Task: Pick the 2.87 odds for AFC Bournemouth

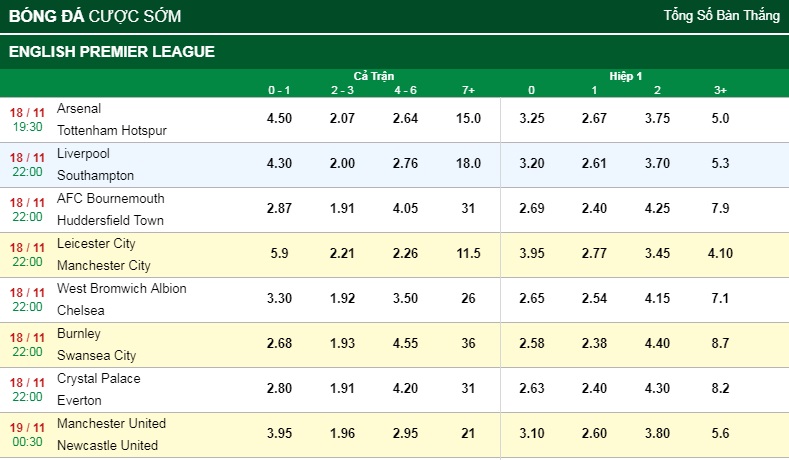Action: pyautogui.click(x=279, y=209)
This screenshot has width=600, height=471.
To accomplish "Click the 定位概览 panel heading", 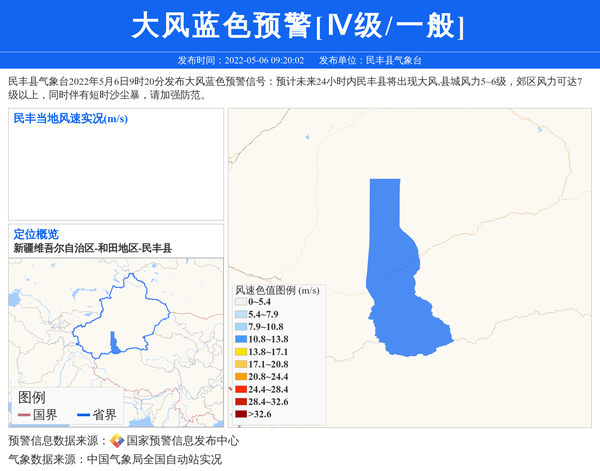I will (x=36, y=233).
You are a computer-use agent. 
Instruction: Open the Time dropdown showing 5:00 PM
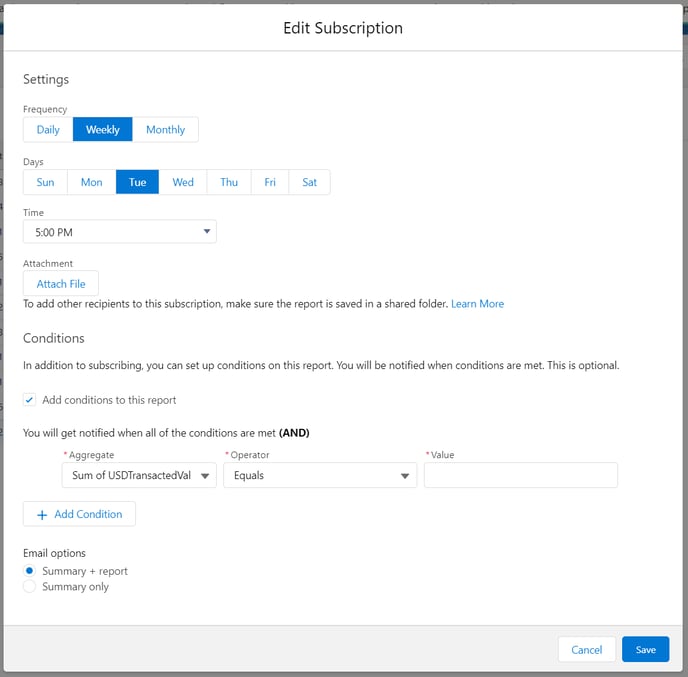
######
### Instructions to follow:
Please write out, word for word, each line from the one with "You are a computer-use agent." to the last line of the data, keeping both ends and omitting pictures.

### Written answer:
You are a computer-use agent. 
Instruction: Open the Time dropdown showing 5:00 PM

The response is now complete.